More than 1,000 people attended the ceremony.
Li Xi, Party chief of Liaoning, provincial Governor Chen Qiufa, and 83-year-old Gao Duoxian unveiled a statue for the restored and reopened memorial hall at the site of the miners' mass grave.
The statue shows a cart loaded with miners' helmets, and it carries a warning to learn from history.
"The mass graves in Fuxin truly record the monstrous crimes committed by the Japanese imperialists and are hard evidence of the Japanese invaders' persecution of Chinese miners," Li told the audience.
The Japanese army occupied Fuxin in Northeast China in 1933 and set up a mining company in 1936.
By the time Japan surrendered on Aug 15, 1945, the army had taken about 25.3 million metric tons of coal - and at least 100,000 miners had died.

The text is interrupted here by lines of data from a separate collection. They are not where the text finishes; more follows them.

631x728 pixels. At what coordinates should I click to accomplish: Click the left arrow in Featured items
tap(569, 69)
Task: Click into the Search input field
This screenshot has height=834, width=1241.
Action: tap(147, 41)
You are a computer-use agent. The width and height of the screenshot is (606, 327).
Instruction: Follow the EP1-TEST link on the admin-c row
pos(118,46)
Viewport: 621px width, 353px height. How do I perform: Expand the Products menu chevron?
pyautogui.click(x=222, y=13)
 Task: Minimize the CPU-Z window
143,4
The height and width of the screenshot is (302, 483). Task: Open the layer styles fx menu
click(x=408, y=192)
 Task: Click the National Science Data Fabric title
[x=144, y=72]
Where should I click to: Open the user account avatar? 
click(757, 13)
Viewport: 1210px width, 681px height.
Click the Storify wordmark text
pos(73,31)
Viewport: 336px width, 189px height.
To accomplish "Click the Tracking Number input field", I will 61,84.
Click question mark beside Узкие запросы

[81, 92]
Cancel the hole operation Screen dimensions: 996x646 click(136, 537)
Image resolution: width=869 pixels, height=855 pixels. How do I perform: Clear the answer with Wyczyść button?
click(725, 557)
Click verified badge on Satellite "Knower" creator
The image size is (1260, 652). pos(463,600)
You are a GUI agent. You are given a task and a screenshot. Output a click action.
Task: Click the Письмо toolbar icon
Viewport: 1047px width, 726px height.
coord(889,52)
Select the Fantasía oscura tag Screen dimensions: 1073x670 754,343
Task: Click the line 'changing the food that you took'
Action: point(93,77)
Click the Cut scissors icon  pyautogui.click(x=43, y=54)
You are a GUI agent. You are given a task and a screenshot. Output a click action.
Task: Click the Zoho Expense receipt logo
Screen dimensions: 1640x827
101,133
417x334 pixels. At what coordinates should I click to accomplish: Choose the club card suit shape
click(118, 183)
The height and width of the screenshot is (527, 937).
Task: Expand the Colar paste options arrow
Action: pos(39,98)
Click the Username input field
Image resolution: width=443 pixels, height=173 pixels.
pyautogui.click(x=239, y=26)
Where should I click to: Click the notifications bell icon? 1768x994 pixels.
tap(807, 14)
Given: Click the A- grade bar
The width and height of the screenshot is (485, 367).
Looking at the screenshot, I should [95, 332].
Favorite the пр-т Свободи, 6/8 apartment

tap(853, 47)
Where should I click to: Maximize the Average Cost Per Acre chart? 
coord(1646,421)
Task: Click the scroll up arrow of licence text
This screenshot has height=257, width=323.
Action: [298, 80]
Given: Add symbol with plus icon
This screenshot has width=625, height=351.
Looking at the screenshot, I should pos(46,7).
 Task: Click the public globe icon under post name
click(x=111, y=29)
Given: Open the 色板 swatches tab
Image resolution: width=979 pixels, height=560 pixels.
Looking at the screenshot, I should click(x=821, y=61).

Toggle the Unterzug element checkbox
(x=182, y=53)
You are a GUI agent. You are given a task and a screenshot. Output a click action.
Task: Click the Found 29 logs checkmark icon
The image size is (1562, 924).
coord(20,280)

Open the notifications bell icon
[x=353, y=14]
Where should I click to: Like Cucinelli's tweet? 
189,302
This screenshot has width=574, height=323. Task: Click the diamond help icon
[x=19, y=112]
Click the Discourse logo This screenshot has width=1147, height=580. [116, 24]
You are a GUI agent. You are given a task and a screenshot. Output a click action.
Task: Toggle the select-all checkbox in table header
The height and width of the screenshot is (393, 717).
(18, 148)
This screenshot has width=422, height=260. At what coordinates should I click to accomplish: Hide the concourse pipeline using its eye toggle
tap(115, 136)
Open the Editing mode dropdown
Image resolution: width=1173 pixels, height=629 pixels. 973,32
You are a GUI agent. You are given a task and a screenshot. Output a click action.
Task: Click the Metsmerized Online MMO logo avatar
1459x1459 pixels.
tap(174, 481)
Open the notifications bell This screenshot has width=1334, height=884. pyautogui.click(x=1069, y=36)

Up to 70,000 of those miners were buried at Sunjiawan, where the memorial hall stands.
Gao's father was a miner there. "I can never forget the day in 1944, when I was 12 years old, that my father and his two brothers were taken away forcibly by the Japanese," said Gao.
"Although they escaped from the miserable mine near the end of the war, my father could not work because of his injuries," he recalled.
Mass graves of miners have been found in Liaoyuan in Jilin, Datong in Shanxi and Huainan in Anhui, among other places. The one in Fuxin is the best preserved and the largest of its kind.
According to Zhang Baoshi, head of the memorial hall, three pits have been excavated.
"We protect the remains and maintain their original posture," said Zhang, "You can see one man was trying to climb out of the pit. It means he was still alive when he was buried."